This spring, anybody wanting to see the works of auteur filmmakers has been well served by the city’s repertory houses –we’ve got Scorsese and Walsh playing now at BAM, Hitchcock and Truffaut at Film Forum, a Jim Jarmusch retrospective coming up at Lincoln Center and even a new Wes Anderson release. Still, if it’s edifying to see ideas, themes, and techniques develop through different films by a single director, it’s also great fun to see our preconceived notions of a director be blown up by an outlier in the canon.
To this end, Anthology is hosting the series, “Auteurs Gone Wild,” for which they’ve selected the strangest, most anomalous films of some of Hollywood’s greatest directors.
Well-known to anyone who’s watched network TV on Christmas, Capra is usually associated with the earnest brand of Americana he developed in “Mr. Smith Goes to Washington” and “It’s a Wonderful Life,” as well as with the Oscar-sweeping screwball comedy “It Happened One Night.” But he also made several films set in China, including “The Bitter Tea of General Yen,” starring Barbara Stanwyck as an American missionary who falls in with a Chinese warlord and begins to question her values. The movie has the distinction of being the first film to play at Radio City Music Hall until it was yanked from the theater due to a racist backlash against the film’s interracial romance.

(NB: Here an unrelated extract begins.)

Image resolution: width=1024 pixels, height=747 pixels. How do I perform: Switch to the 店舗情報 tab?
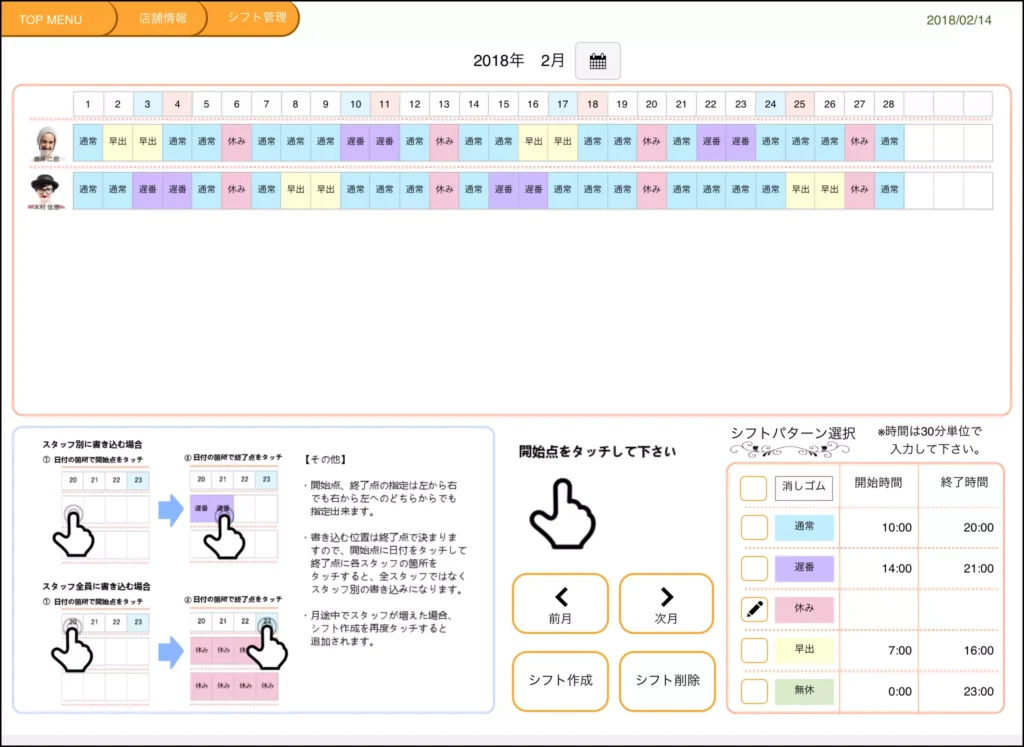click(162, 18)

Lang is probably best known for the incredibly influential films he made before leaving Germany, such as the impressionistic sci-fi “Metropolis” and the chilling “M,” though he remained an important director in his American years, producing uncompromising, psychologically rich film noir. Several images from his films are burned into my consciousness forever – the skittering, searching eyes of Peter Lorre as the child molester in “M” and Lee Marvin smashing a pot of hot coffee across the face of Gloria Grahame in “The Big Heat.” If there’s a common thread there, it’s the total lack of humor, so Lang’s 1938 romantic comedy “You and Me” is a striking departure. Lang incorporated Brechtian elements along with the classic trappings of screwball comedy, using humor to question capitalist values.
Chaplin is still celebrated today, but it’s hard to overstate just how popular he was at the height of his fame. With his instantly recognizable Little Tramp outfit, his films made him one of the first truly international celebrities and audiences clamored to see the character in dozens of shorts and classic features like “The Gold Rush” and “City Lights.” This comedic fame worked against him when in 1923 he released “A Woman of Paris,” a drama that he wrote and directed but did not star in. Critics lauded Chaplin for his social realism and compared him to literary giants such as Hardy and Ibsen, but audiences were angry when the Little Tramp never made an appearance. The film’s failure caused Chaplin to return to the Tramp character for years more and he didn’t attempt another drama until much later in his career.
The series runs from the 20th to the 30th at Anthology and also includes films by Alfred Hitchcock, Henry Hathaway, George Cukor, Ernest Lubitsch, and Josef von Sternberg.